* **Lesetext**
________________
Wenn es um den Schutz der Minderheitensprachen wie Dänisch oder Sorbisch in Deutschland geht, wird meist auf Hochdeutsch diskutiert. Bundestagsabgeordnete haben das bei einer Plenardebatte am 2. März geändert.

Kleinere Sprachen schützen und fördern – das ist das Ziel der Europäischen Charta der Regional- und Minderheitensprachen, die vor 25 Jahren, am 1. März 1998, verabschiedet wurde. Sie gilt mittlerweile in 25 Ländern. In Deutschland betrifft sie die Sprachen Dänisch, Friesisch, Sorbisch, Romanes und die Regionalsprache Niederdeutsch (Platt). Im Bundestag haben Debatten über diese Sprachen bisher immer auf Hochdeutsch stattgefunden. Anders am 2. März 2023: Bei der Debatte wurde nicht nur über, sondern auch in einigen dieser Sprachen gesprochen.
________________
* **Rohdaten**

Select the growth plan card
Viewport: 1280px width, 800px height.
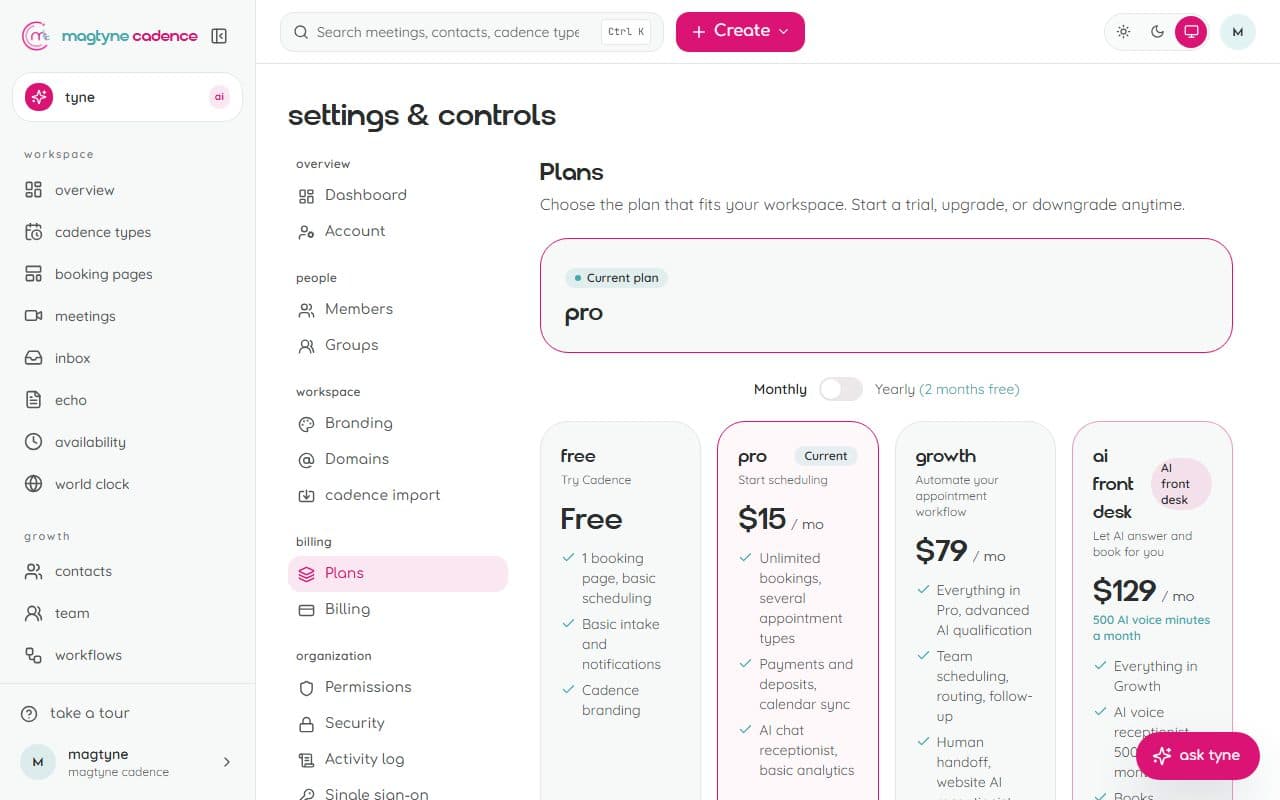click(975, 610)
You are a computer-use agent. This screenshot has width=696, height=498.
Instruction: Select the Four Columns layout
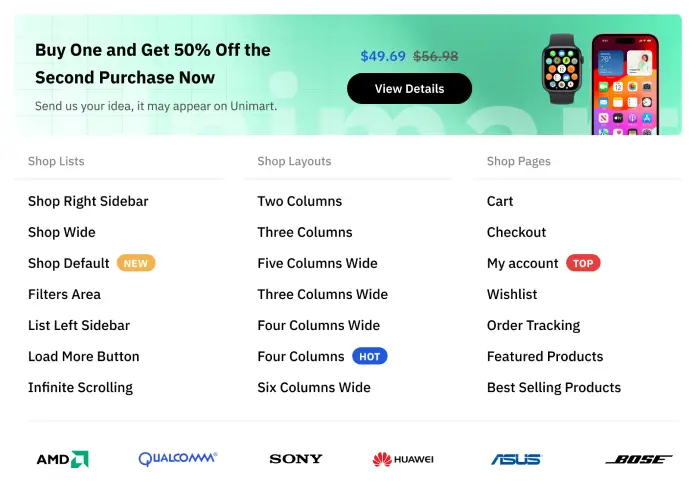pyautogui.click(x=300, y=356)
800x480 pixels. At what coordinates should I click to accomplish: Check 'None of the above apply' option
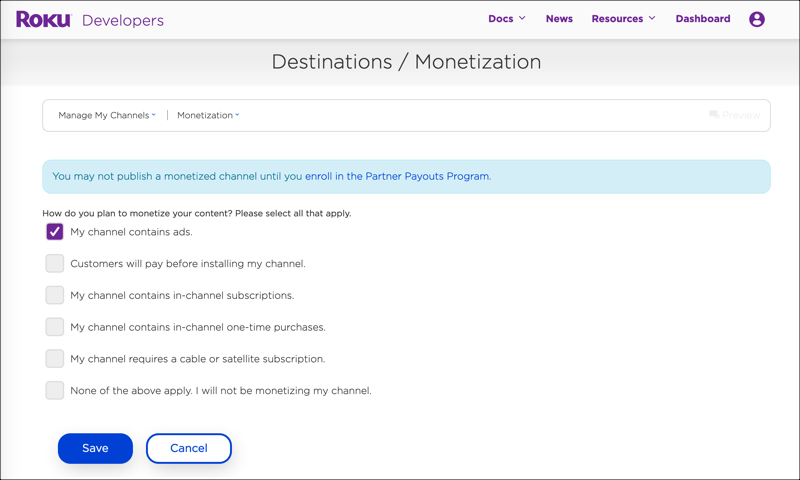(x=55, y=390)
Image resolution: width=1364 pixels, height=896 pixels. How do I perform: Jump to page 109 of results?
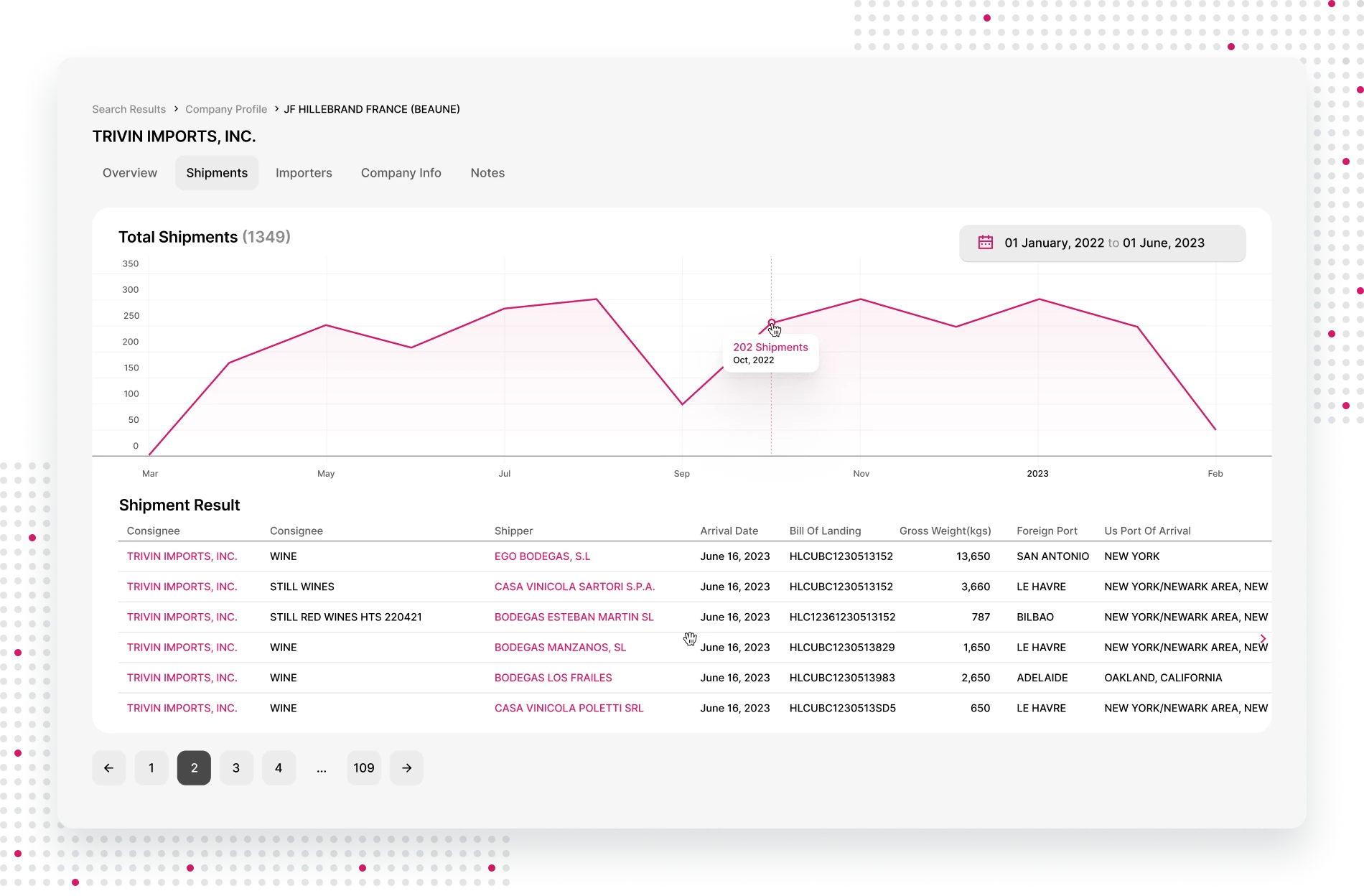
________________
* **Aufgaben**
#1 Schreiben Sie aus dem Lesetext den Abschnitt ab, der mit „Wenn es um den“ beginnt und mit „dieser Sprachen gesprochen.“ endet.
#2 An welchem Datum wurde die Europäische Charta der Regional- und Minderheitensprachen laut Lesetext verabschiedet?

* **Gelöste Aufgaben**
#1
Wenn es um den Schutz der Minderheitensprachen wie Dänisch oder Sorbisch in Deutschland geht, wird meist auf Hochdeutsch diskutiert. Bundestagsabgeordnete haben das bei einer Plenardebatte am 2. März geändert.

Kleinere Sprachen schützen und fördern – das ist das Ziel der Europäischen Charta der Regional- und Minderheitensprachen, die vor 25 Jahren, am 1. März 1998, verabschiedet wurde. Sie gilt mittlerweile in 25 Ländern. In Deutschland betrifft sie die Sprachen Dänisch, Friesisch, Sorbisch, Romanes und die Regionalsprache Niederdeutsch (Platt). Im Bundestag haben Debatten über diese Sprachen bisher immer auf Hochdeutsch stattgefunden. Anders am 2. März 2023: Bei der Debatte wurde nicht nur über, sondern auch in einigen dieser Sprachen gesprochen.

#2 Am 1. März 1998.